A veteran Air Force pilot flew faster than a speeding bullet in the SR-71 Blackbird. The cross-country speed record set in 1990 still stands today.

KNOXVILLE, Tenn. — On the record-setting day Air Force Lt. Col. Ed Yeilding set the coast-to-coast speed record in an airplane, the veteran pilot recalls a few hiccups after take-off in the SR-71 Blackbird.

The key dilemma threatening the flight centered on a quirky fuel gauge. It read 74, 000 pounds of fuel and Yeilding and his navigator needed 80, 000 pounds to make their record run across the country. That’s when the veteran pilot made this call.

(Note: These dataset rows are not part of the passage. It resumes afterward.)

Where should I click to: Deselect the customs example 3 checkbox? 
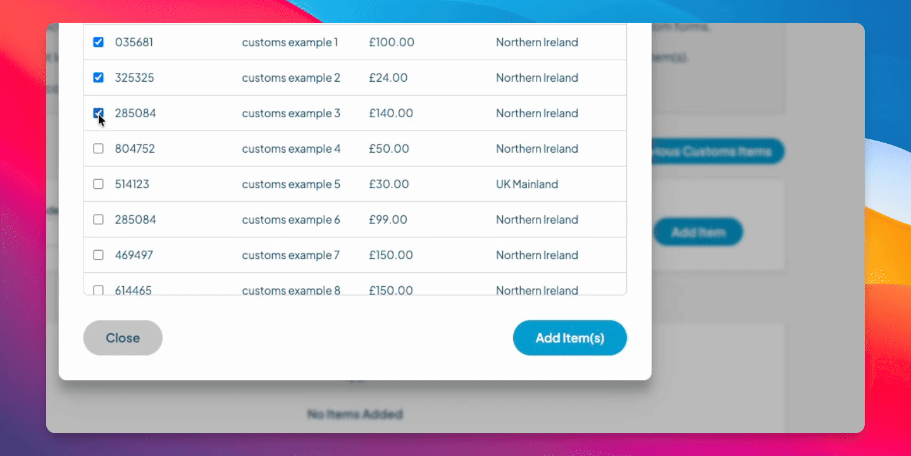[x=98, y=113]
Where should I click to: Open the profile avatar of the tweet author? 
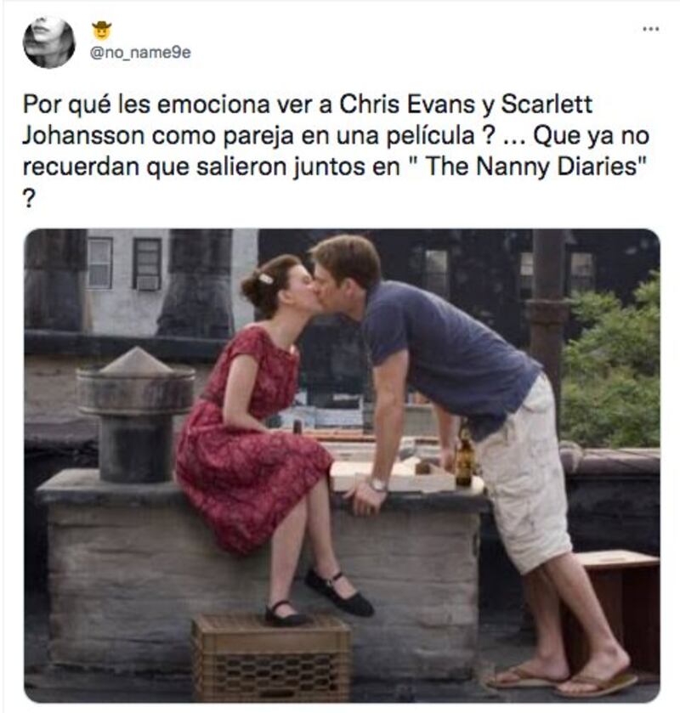48,42
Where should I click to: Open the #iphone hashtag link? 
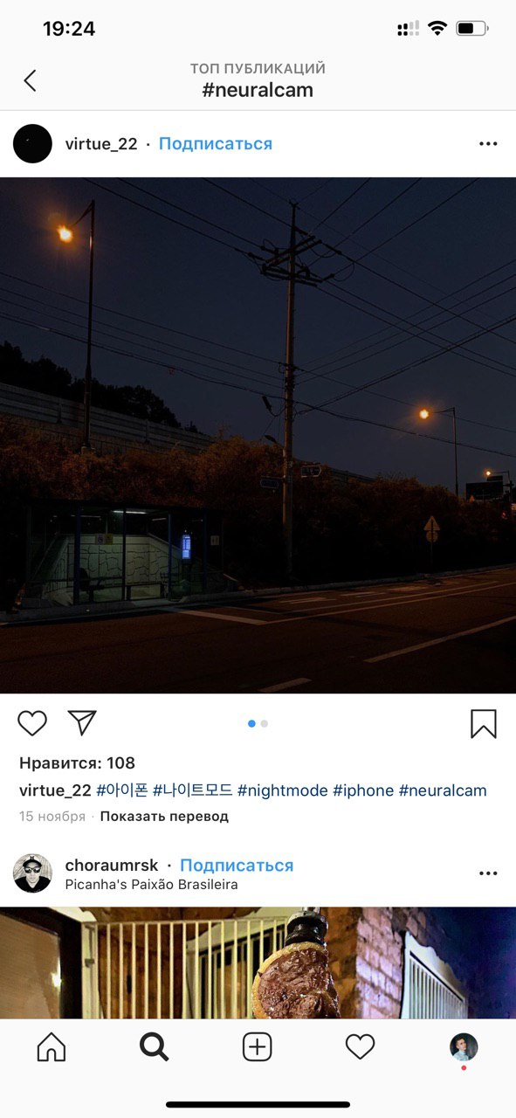(363, 790)
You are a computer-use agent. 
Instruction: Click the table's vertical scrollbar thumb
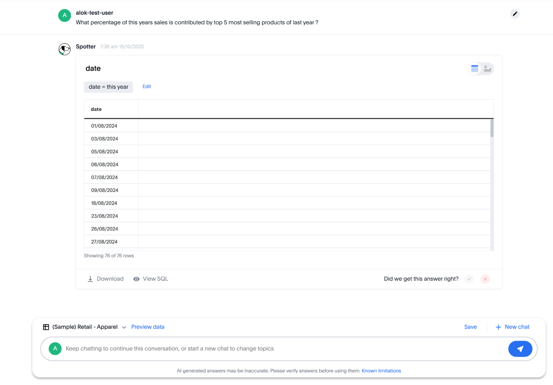(x=492, y=128)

“I think the gauge is just lying to us," Yielding said. "And then we have our full 80,000 pounds. So (I told Lt. Col. Vida) I think I want to fly it as planned. He said, 'Okay.'”

After punching the afterburners and getting a “running start” at Mach 2.5 toward the west coast one fuel tank, Tank 6, shut off early. The experienced pilot used a manual workaround.

“All of a sudden, Tank 6 pumps came on and stayed on…I'm happy that we're going to be able to complete our mission," he said about a plane now on display in the Smithsonian in Washington, D.C. "Because if we hadn't got that extra fuel we didn't have enough fuel to we didn't have enough fuel to fly those speed records."

March 6, 1990 Speed Records in the SR-71 Blackbird:

  • Coast to coast: 67 minutes 54 seconds
  • LA to DC: 64 minutes 20 seconds
  • KC to DC: 25 minutes 59 seconds
  • St. Louis to Cincinnati: 8 minutes 33 seconds

The record-setting crew consisted of Lt. Col. Raymond E. Yeilding and Lt. Col. Joseph T. Vida.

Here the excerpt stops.